▶ _DATA SECTION_

========

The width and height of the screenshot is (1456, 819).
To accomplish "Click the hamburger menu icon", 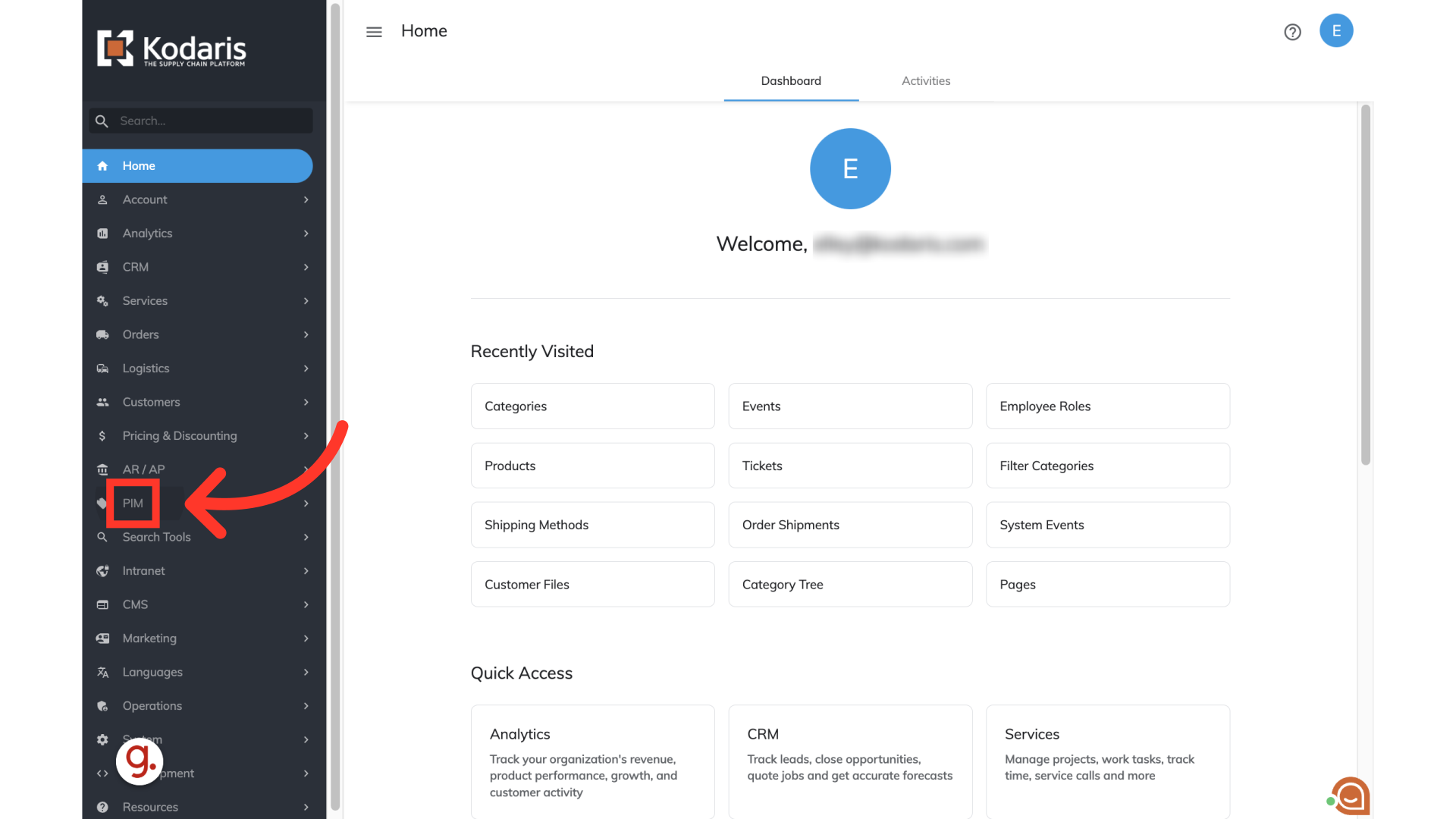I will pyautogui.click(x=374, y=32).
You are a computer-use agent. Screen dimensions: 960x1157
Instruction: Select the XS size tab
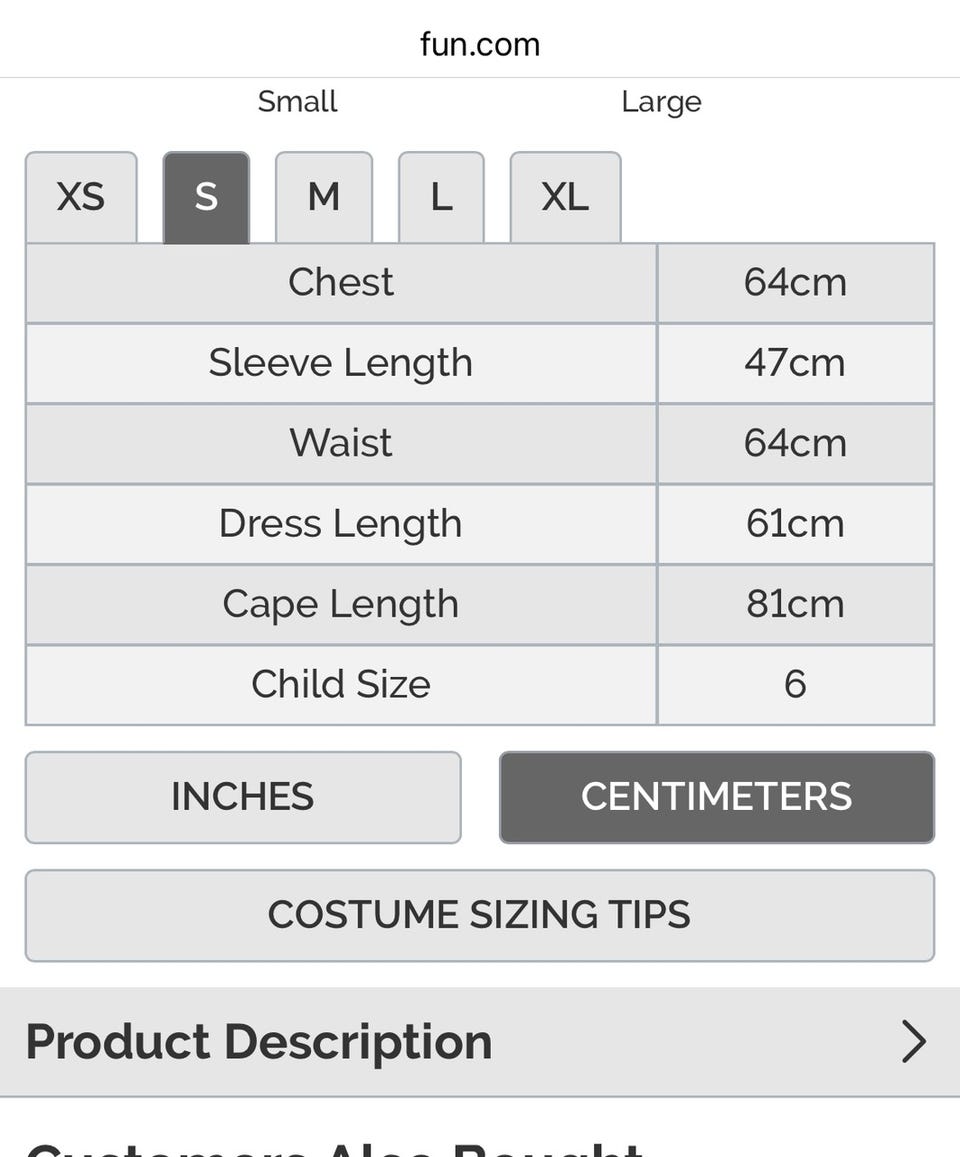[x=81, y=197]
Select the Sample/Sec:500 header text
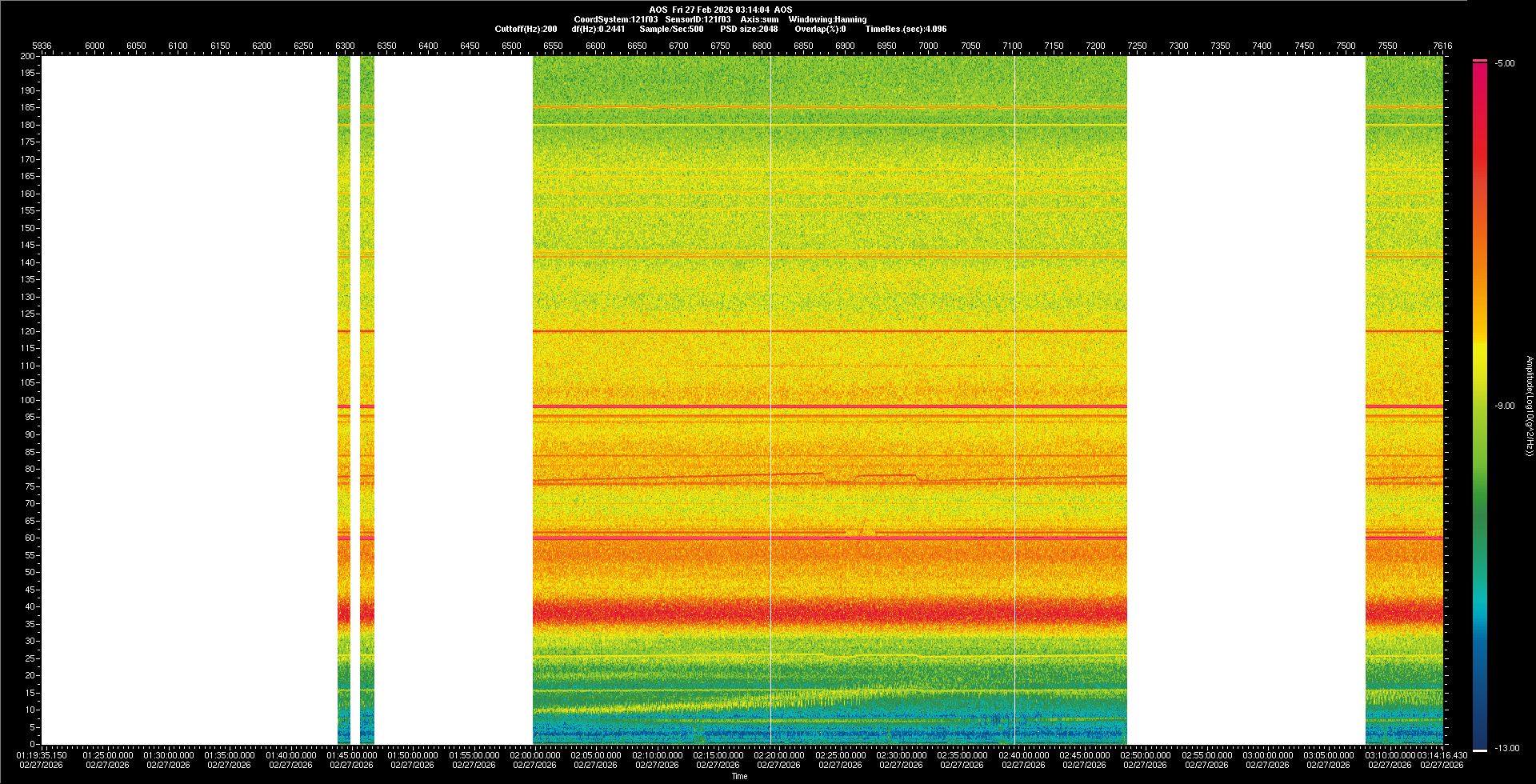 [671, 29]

========

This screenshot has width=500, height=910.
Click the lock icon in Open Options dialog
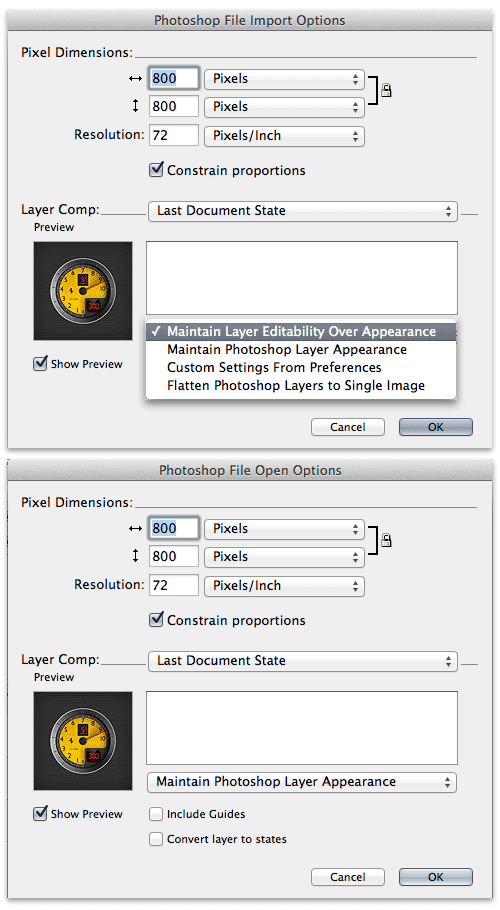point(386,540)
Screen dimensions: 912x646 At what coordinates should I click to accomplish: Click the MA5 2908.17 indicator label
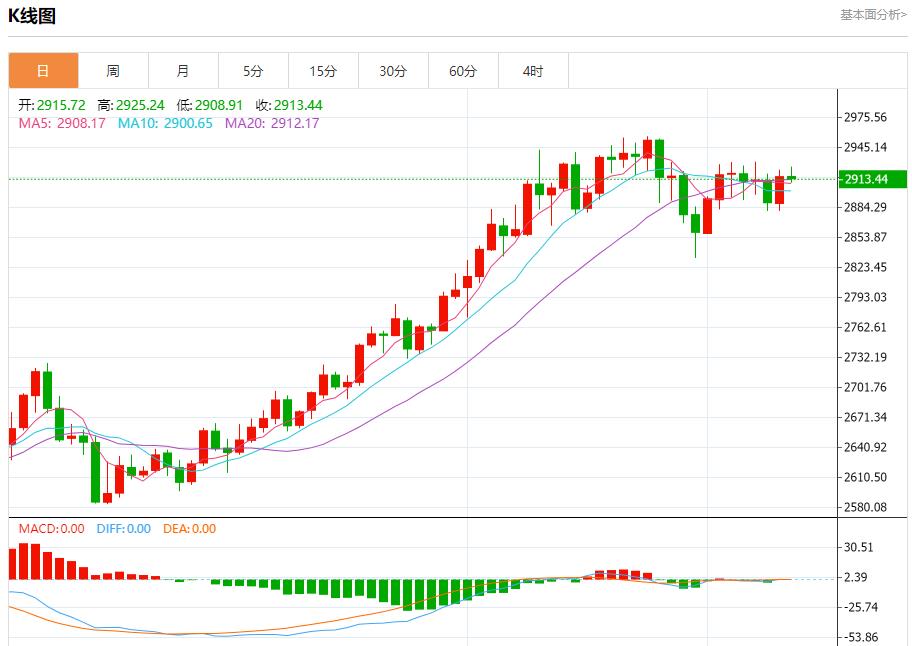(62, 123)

========

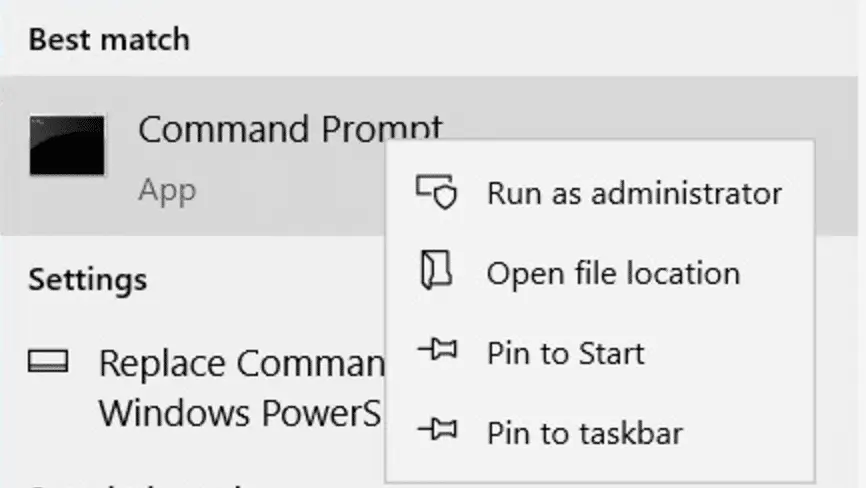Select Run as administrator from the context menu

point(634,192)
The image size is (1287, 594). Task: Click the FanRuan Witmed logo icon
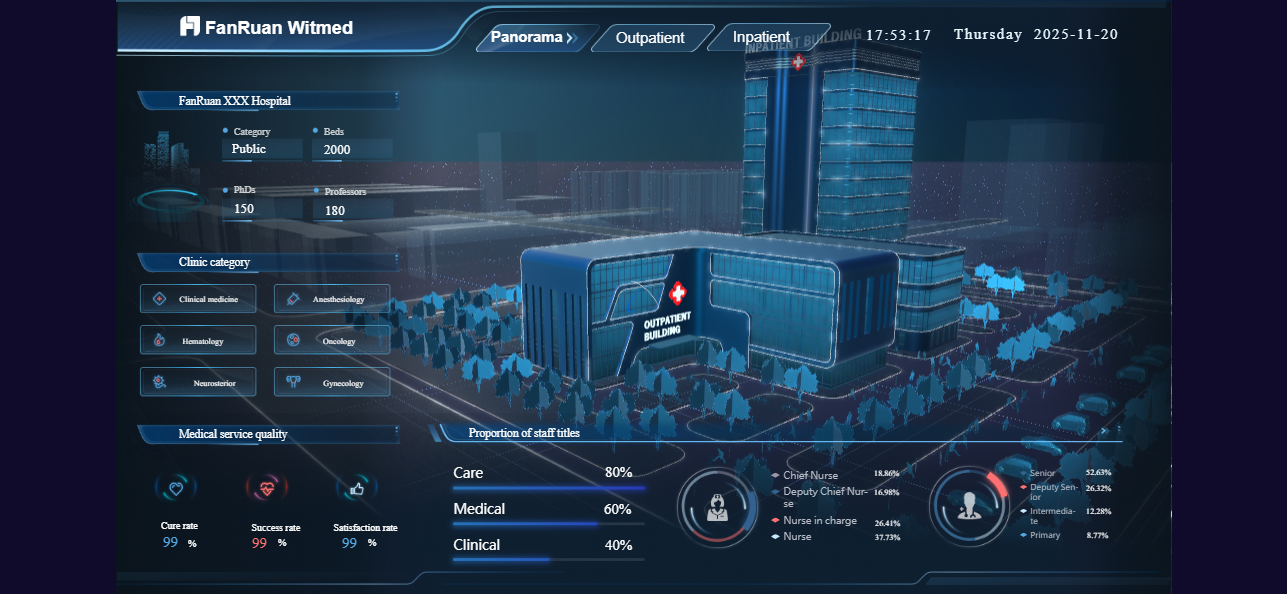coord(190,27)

========

▶ _WHAT IS NEEDED_
Gather, from the listing above, every line carrying the word "screenshot".

▶ _EXERCISE RESULT_
The width and height of the screenshot is (1456, 819).
This screenshot has width=500, height=910.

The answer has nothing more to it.